| What is being asked |
Rewrite the stretch of the listing from the line containing "Where should I" through the end of the listing, replacing "dropdown" with "menu" and leaving everything else unchanged. Leave the pictures out of your answer.

[START Input data]

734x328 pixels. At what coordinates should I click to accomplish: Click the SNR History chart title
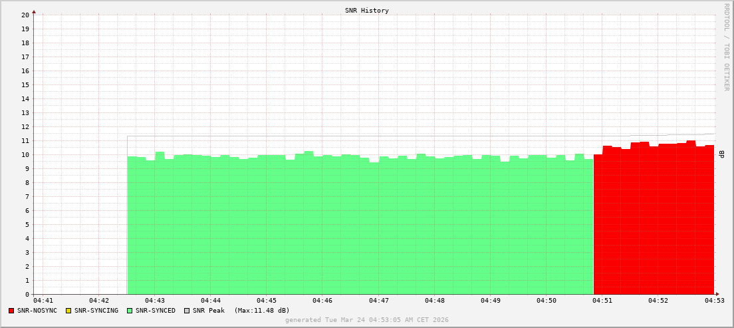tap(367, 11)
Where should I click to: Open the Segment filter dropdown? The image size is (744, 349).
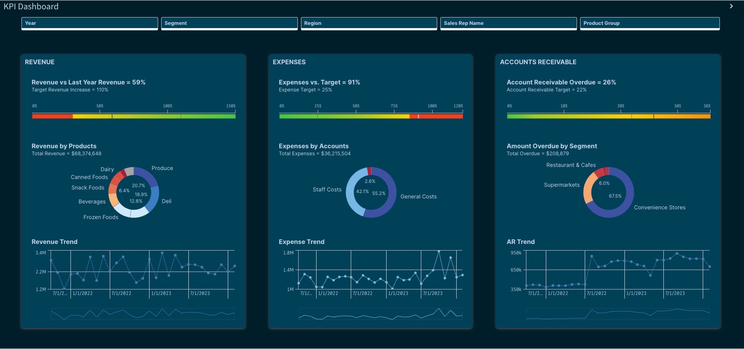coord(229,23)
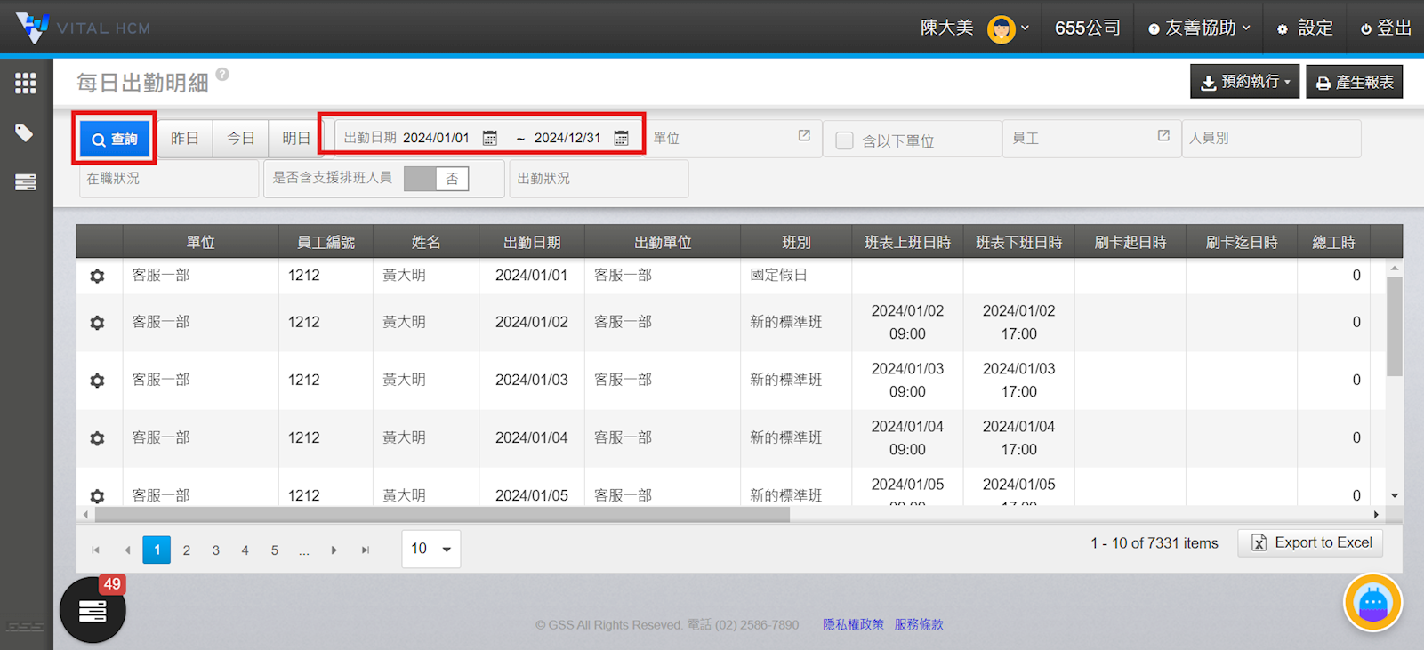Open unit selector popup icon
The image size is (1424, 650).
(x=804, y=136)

[END Input data]

| Worked answer |
Where should I click to: Open the Segment filter menu? The image size is (744, 349).
coord(229,23)
Open unit selector popup icon
The image size is (1424, 650).
(x=804, y=136)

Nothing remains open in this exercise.